Chez Merck and Frosst, on s'indigne qu'un doute soit soulevé quant au lien entre les activités de lobbying de M. Boessenkool et l'obtention des 300 millions de dollars. «Wow! Et cette question vient d'une femme? "Come on!" Excusez-moi, mais êtes-vous au courant de l'importance de ce vaccin?», a demandé Sheila Murphy, porte-parole de l'entreprise basée à Montréal. «Si vous pensez que c'est juste l'action d'un lobbyiste qui a convaincu un premier ministre de prendre cette décision... Peut-être que c'était plus la femme de M. Harper qui était convaincue?»

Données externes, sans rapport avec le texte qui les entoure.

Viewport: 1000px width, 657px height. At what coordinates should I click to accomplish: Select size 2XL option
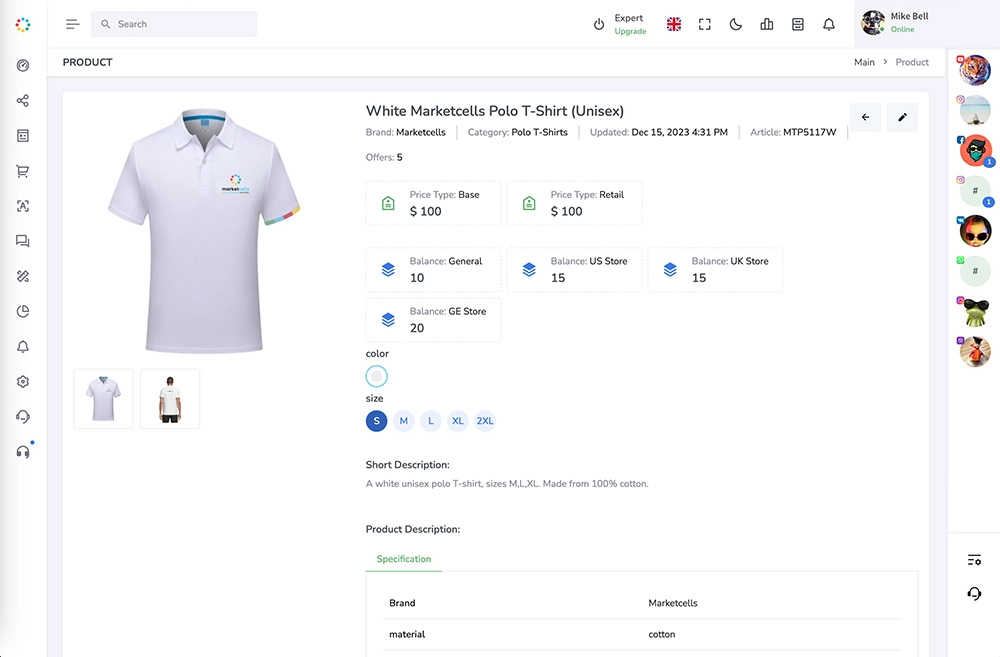coord(485,421)
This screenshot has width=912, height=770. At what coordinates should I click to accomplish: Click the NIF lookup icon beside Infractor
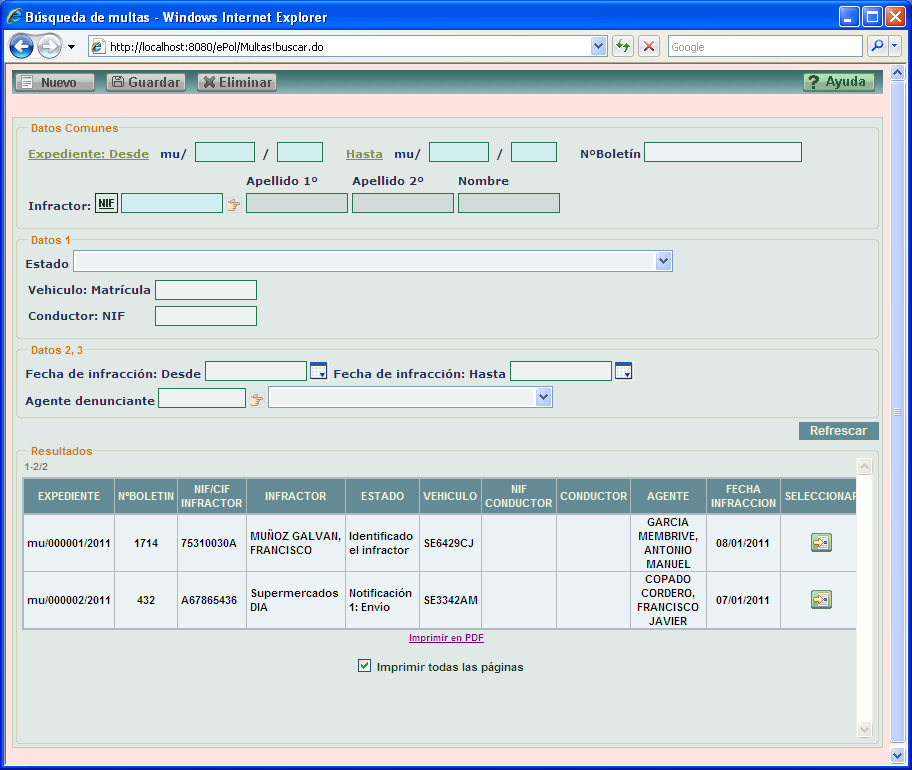click(106, 204)
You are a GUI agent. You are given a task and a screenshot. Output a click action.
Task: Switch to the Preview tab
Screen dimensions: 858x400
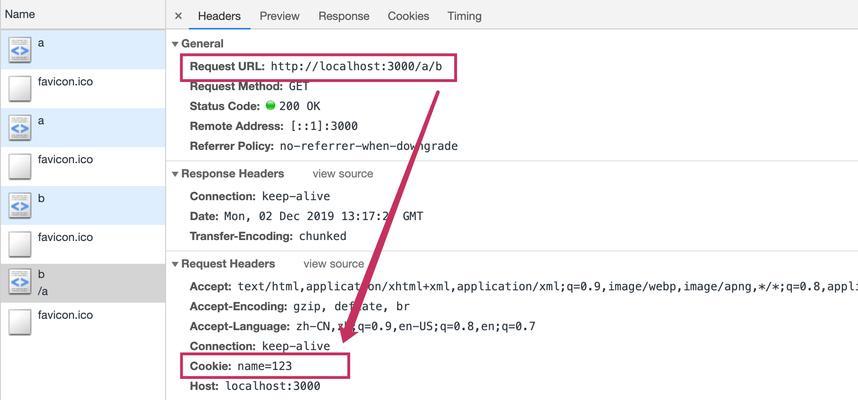pos(280,16)
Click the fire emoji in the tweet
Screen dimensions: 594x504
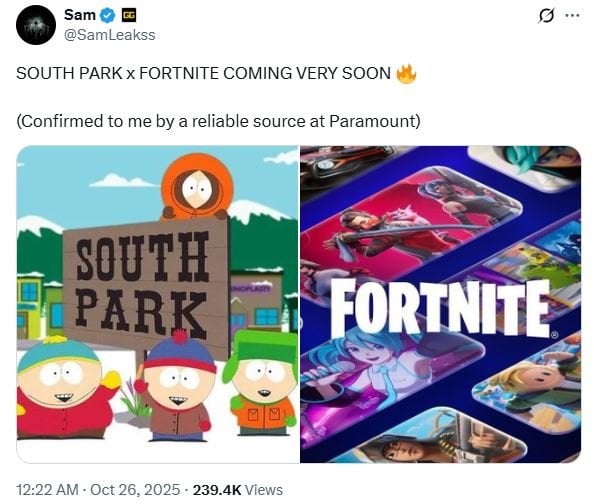coord(406,74)
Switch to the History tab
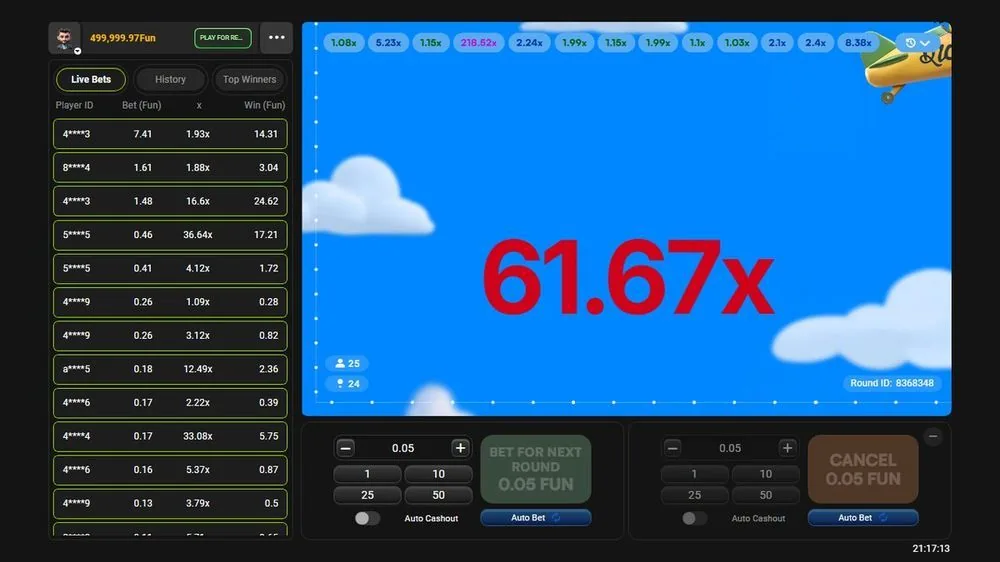The image size is (1000, 562). (170, 79)
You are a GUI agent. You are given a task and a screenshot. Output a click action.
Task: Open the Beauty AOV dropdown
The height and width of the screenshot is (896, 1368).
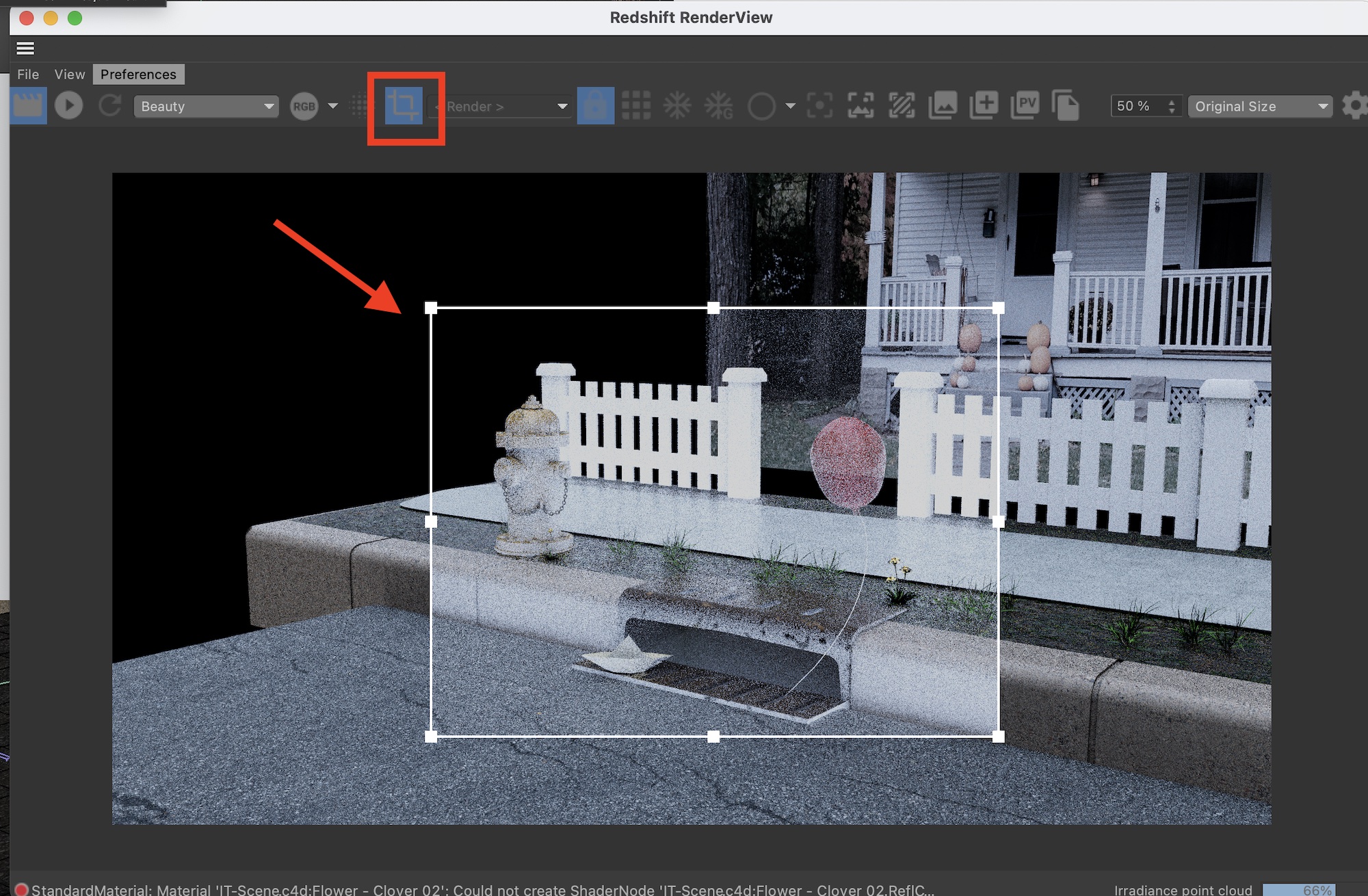click(x=206, y=107)
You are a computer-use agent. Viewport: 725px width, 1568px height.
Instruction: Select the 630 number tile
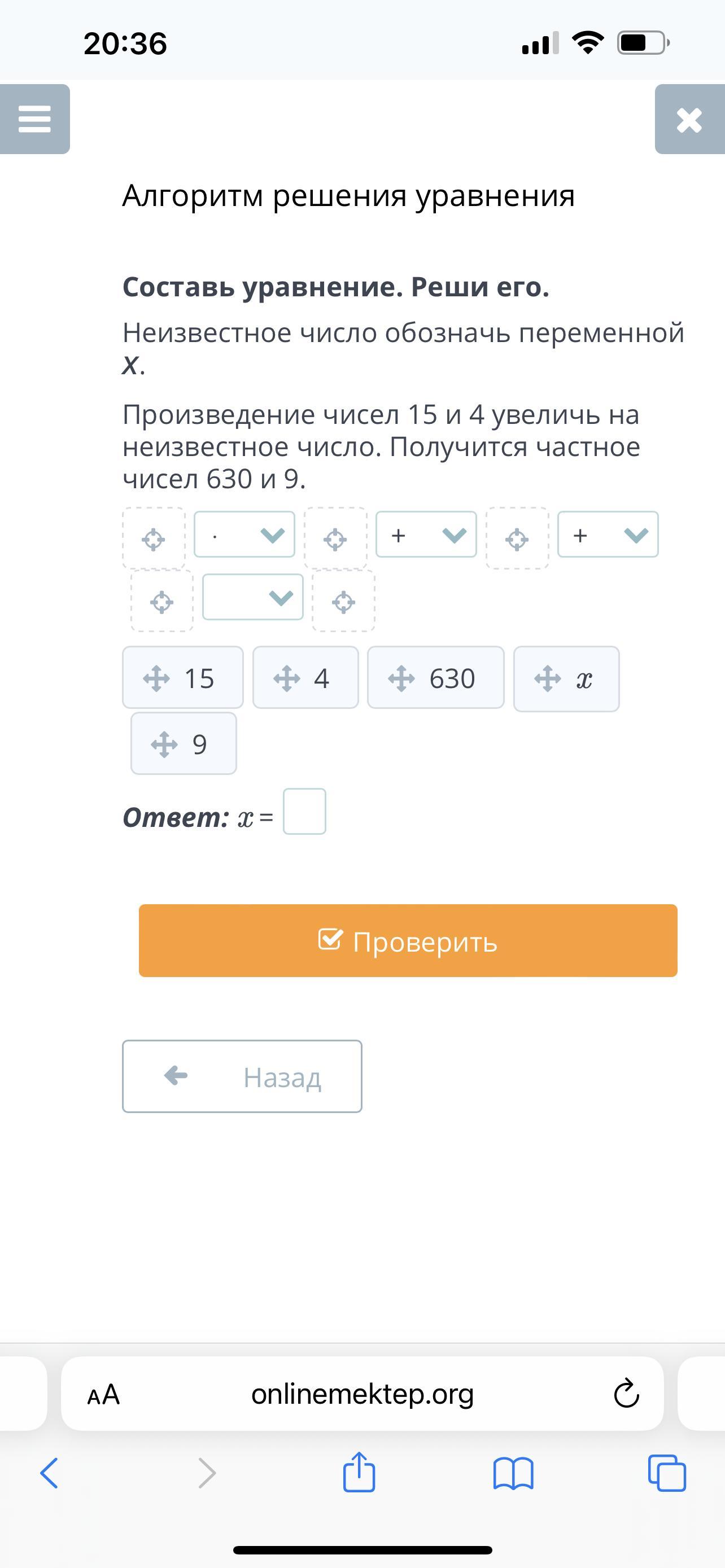click(436, 677)
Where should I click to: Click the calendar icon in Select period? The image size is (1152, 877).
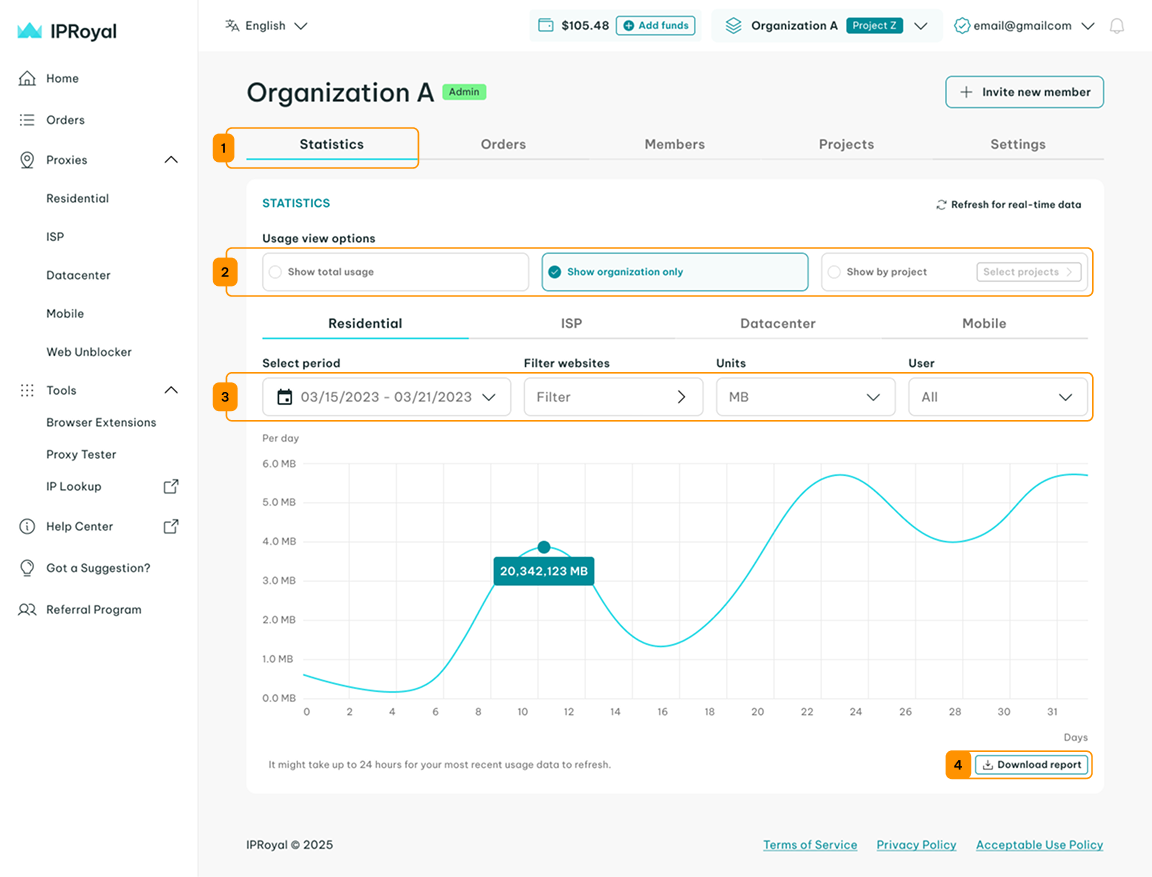tap(285, 397)
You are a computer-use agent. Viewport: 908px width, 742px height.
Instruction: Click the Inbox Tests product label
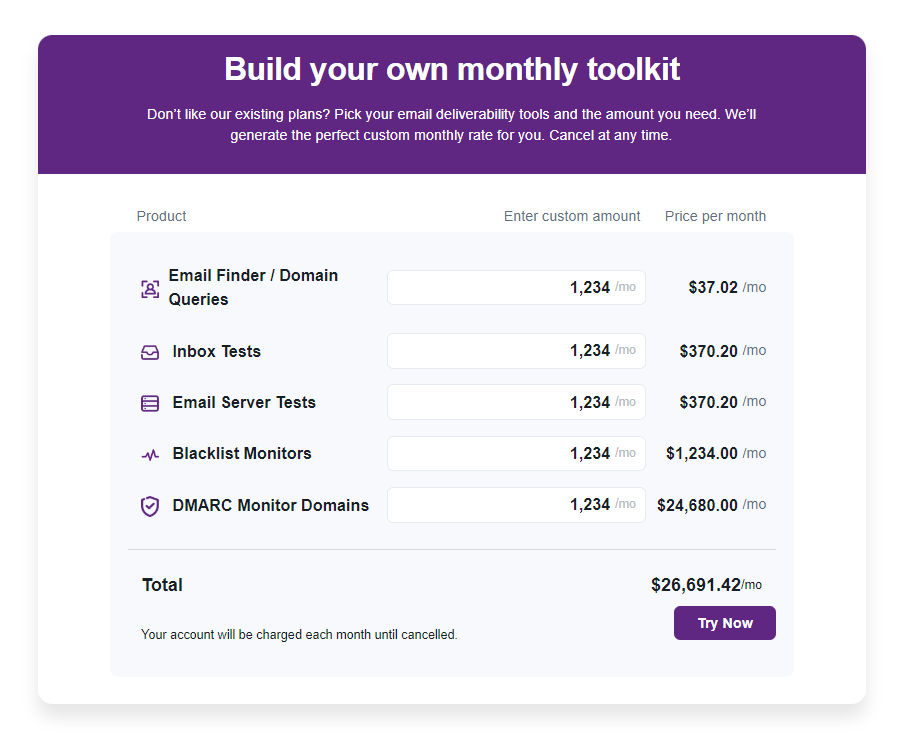point(216,352)
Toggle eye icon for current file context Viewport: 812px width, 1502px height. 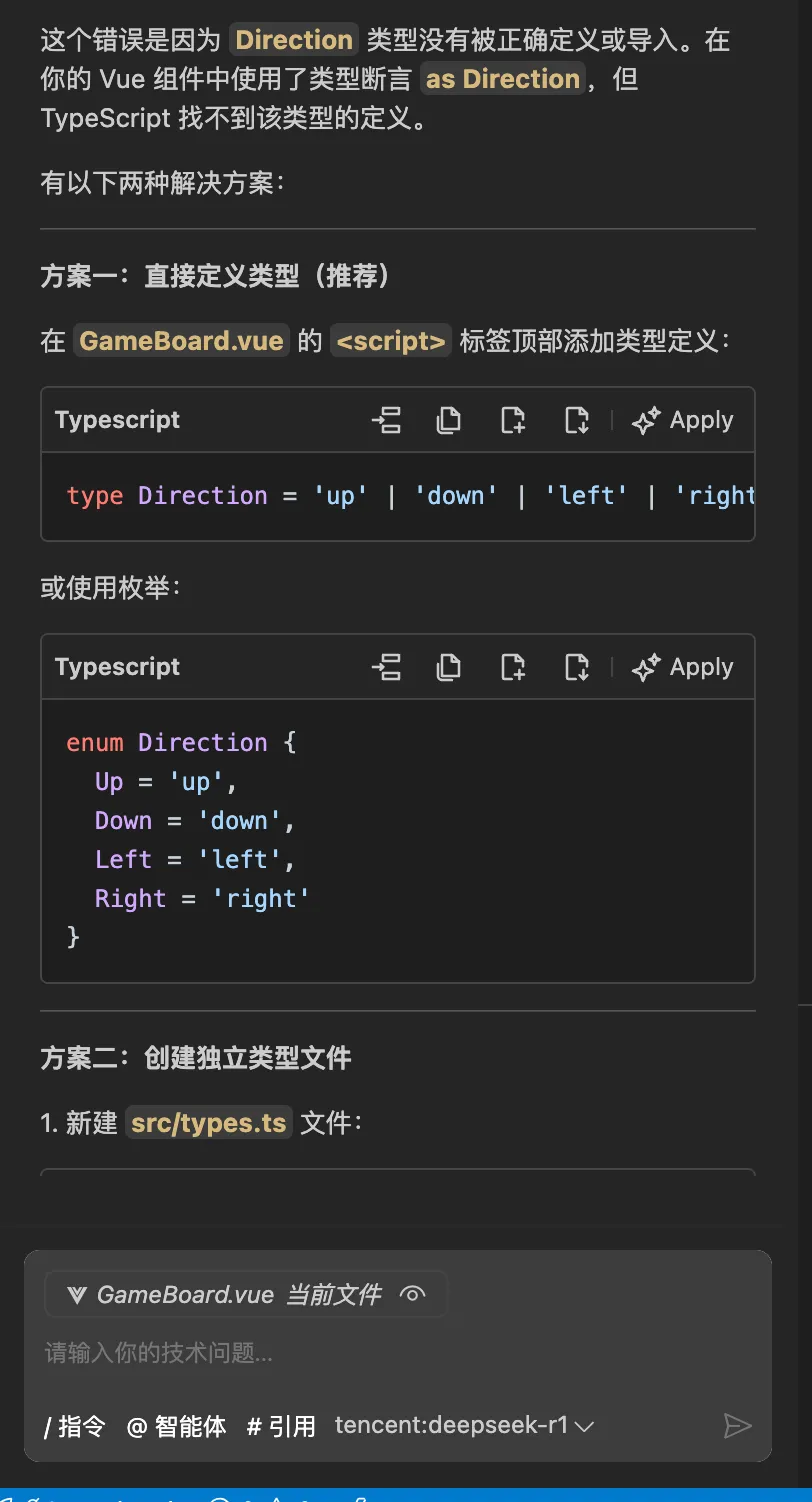pyautogui.click(x=412, y=1295)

Le vaccin a été homologué par Santé Canada en juillet dernier, mais aucune province ne le subventionne encore, en tout ou en partie. Seule l'Île-du-Prince-Édouard a indiqué qu'elle l'offrirait à la suite de l'annonce d'Ottawa lundi. Au Québec, le vaccin fait l'objet d'une analyse par le comité d'immunisation, explique la porte-parole du ministre de la Santé, Philippe Couillard. Les provinces de l'Ontario et de la Nouvelle-Écosse ont dit cette semaine craindre de s'embarquer dans l'aventure parce que le coût à long terme serait à leur charge. Le financement fédéral est ponctuel pour cette année seulement.
Environ 1350 nouveaux cas de cancer du col de l'utérus ont été dépistés en 2006 (contre plus de 20 000 pour le sein), et environ 390 décès y sont reliés (ce qui le classe au treizième rang parmi les cancers les plus mortels chez les femmes). Le traitement de Merck and Frosst, nécessitant trois doses, coûte environ 400 $. Le budget fédéral permettrait donc d'immuniser environ un million de femmes. Jusqu'à présent, Merck and Frosst a distribué 30 000 doses de son vaccin à travers le pays (on ne sait pas combien de femmes l'ont acheté).